▶ [DATA UNDER STUDY]

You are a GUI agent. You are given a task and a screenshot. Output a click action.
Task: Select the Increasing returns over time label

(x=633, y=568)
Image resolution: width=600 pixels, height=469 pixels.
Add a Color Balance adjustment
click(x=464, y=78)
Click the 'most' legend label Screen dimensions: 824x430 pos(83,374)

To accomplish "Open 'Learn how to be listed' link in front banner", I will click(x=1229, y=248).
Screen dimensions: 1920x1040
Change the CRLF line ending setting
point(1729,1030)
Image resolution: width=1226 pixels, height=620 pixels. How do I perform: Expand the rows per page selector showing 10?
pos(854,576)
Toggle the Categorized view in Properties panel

▶ [REQUIRED ACTION] Here you need to write out the listing above exactly, from its first line to its last.

▶ [PROBLEM SOLUTION]
You are a GUI agent. You are given a task and a screenshot. Output a click action.
Task: Select the Increasing returns over time label

(x=633, y=568)
Image resolution: width=600 pixels, height=469 pixels.
Add a Color Balance adjustment
click(x=464, y=78)
Click the 'most' legend label Screen dimensions: 824x430 pos(83,374)

To accomplish "Open 'Learn how to be listed' link in front banner", I will click(x=1229, y=248).
Screen dimensions: 1920x1040
Change the CRLF line ending setting
point(1729,1030)
Image resolution: width=1226 pixels, height=620 pixels. How do I perform: Expand the rows per page selector showing 10?
pos(854,576)
Toggle the Categorized view in Properties panel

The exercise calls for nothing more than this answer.